Doug Nebeker <[EMAIL PROTECTED]>
wrote:
I have a small number of read and writer threads. A few months ago I
had some deadlock issues and one simple solution was to run all
transactions as exclusive (ie BEGIN EXCLUSIVE). That works
perfectly--no hint of deadlock. But now that I've been using it for a
few months, I'm starting to feel the pain of serializing all calls to
the database, particularly the readers which previously were able to
overlap.
If you know up front which transactions are readers-only and which would
write, you could start readers with plain BEGIN and only writers with
BEGIN EXCLUSIVE. Also, BEGIN EXCLUSIVE may be too drastic - BEGIN
IMMEDIATE prevents deadlocks too, and does not block readers. The
difference between IMMEDIATE and EXCLUSIVE is that with the former, you
may get SQLITE_BUSY (but not the deadlock kind) at any place in the
middle of the transaction and will have to implement "wait and retry"
logic. With EXCLUSIVE, you can only get SQLITE_BUSY for the BEGIN
statement itself - once it succeeds, you'll never get SQLITE_BUSY to the
end of the transaction (but of course everyone else will).

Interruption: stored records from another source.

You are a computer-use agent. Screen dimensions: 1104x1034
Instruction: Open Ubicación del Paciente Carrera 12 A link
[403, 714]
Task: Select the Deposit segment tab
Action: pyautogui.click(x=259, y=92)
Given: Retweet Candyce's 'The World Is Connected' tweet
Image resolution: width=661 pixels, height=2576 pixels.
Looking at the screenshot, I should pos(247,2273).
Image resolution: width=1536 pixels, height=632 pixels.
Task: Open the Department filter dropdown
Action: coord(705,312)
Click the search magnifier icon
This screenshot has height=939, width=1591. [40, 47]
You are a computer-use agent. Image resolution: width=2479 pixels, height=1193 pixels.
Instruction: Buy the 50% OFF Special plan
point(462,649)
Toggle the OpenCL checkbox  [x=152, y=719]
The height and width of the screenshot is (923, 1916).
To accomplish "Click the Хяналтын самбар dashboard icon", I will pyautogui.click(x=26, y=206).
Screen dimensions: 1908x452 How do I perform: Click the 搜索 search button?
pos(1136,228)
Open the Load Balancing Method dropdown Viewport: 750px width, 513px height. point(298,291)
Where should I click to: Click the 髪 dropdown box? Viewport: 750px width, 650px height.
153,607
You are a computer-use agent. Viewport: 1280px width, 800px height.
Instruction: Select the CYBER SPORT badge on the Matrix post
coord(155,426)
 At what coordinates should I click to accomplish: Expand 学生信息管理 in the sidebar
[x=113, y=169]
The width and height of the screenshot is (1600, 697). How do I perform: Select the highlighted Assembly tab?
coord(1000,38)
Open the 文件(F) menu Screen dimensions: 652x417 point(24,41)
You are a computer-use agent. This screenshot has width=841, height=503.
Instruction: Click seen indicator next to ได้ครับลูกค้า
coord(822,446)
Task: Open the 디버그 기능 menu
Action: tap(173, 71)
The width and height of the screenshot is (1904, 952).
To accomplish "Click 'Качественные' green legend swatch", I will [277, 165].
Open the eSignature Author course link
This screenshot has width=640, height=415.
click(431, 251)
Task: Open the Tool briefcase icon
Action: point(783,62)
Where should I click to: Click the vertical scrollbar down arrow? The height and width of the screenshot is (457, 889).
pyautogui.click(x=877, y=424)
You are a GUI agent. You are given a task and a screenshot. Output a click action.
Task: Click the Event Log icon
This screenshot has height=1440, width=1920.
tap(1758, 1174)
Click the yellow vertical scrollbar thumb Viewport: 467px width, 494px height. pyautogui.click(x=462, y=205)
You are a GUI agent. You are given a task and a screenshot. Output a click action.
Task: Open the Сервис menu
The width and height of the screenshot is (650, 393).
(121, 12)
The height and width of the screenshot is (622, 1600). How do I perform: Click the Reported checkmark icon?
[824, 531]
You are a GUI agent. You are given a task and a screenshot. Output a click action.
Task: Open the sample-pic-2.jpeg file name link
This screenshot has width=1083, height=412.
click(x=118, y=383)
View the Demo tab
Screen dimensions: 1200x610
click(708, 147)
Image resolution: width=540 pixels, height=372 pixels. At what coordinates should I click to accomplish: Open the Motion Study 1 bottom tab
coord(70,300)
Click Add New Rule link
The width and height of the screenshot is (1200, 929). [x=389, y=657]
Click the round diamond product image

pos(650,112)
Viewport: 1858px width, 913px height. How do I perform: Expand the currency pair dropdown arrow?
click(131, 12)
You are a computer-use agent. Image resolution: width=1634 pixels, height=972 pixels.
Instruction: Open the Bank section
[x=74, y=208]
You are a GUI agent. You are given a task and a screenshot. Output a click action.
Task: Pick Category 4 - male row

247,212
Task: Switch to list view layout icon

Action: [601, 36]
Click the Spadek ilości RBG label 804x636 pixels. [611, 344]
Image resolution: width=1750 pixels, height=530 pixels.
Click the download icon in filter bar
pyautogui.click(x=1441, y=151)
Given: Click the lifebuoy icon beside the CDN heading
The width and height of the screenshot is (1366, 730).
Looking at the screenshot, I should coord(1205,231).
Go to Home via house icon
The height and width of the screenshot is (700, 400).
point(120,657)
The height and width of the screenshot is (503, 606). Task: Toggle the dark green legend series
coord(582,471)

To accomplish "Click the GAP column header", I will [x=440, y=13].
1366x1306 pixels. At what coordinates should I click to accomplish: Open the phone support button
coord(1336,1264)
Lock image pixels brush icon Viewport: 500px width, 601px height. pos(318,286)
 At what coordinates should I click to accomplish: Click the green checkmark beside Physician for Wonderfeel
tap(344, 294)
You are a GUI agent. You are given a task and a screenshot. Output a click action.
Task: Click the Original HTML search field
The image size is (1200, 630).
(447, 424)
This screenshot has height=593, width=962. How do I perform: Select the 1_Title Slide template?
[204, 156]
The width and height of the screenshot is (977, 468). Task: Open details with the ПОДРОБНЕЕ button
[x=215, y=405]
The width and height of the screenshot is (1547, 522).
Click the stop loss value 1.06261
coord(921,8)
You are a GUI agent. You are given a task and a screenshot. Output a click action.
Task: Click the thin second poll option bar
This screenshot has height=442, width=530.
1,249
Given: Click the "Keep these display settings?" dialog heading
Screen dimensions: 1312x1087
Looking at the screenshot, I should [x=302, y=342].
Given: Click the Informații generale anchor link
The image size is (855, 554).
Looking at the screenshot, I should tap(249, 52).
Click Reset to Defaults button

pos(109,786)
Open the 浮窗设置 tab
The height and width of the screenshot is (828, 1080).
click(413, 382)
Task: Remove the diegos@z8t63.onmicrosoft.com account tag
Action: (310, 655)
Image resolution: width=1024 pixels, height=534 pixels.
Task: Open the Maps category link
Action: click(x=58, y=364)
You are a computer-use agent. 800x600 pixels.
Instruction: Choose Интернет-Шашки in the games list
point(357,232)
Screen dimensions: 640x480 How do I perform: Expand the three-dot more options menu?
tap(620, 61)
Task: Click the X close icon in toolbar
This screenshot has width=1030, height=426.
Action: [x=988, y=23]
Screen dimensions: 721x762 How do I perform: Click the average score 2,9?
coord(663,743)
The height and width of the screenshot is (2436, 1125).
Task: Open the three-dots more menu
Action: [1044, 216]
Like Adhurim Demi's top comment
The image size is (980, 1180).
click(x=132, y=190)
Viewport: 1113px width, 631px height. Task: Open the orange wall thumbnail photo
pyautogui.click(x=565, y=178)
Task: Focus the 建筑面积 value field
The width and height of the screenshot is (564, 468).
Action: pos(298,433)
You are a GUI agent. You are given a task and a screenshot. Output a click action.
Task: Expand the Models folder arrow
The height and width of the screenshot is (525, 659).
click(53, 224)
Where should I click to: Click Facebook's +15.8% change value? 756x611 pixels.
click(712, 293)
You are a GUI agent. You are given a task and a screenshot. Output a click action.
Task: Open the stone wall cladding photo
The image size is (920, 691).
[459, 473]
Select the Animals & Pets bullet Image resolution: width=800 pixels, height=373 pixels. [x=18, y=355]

I've read through most of the documentation but haven't quite found
the
best way to increase concurrency. I understand that SQLITE_BUSY is
returned when a statement can't be executed because another thread has
temporarily locked the database. What I'm trying to do is figure out
when I need to just wait and try again (my earlier approach which
works
great if deadlock isn't the underlying cause) or let go of the current
resources and then try again (so that the other transaction can
complete).
My understanding of the previous discussions is as follows. You should
register a busy handler with sqlite3_busy_handler. SQLite encounters a
lock that it believes would clear eventually, it would call your handler
and, if the handler returns zero, return SQLITE_BUSY to the caller. If
however SQLite encounters a deadlock, it will return SQLITE_BUSY without
calling the busy handler. This is your cue that retrying is futile.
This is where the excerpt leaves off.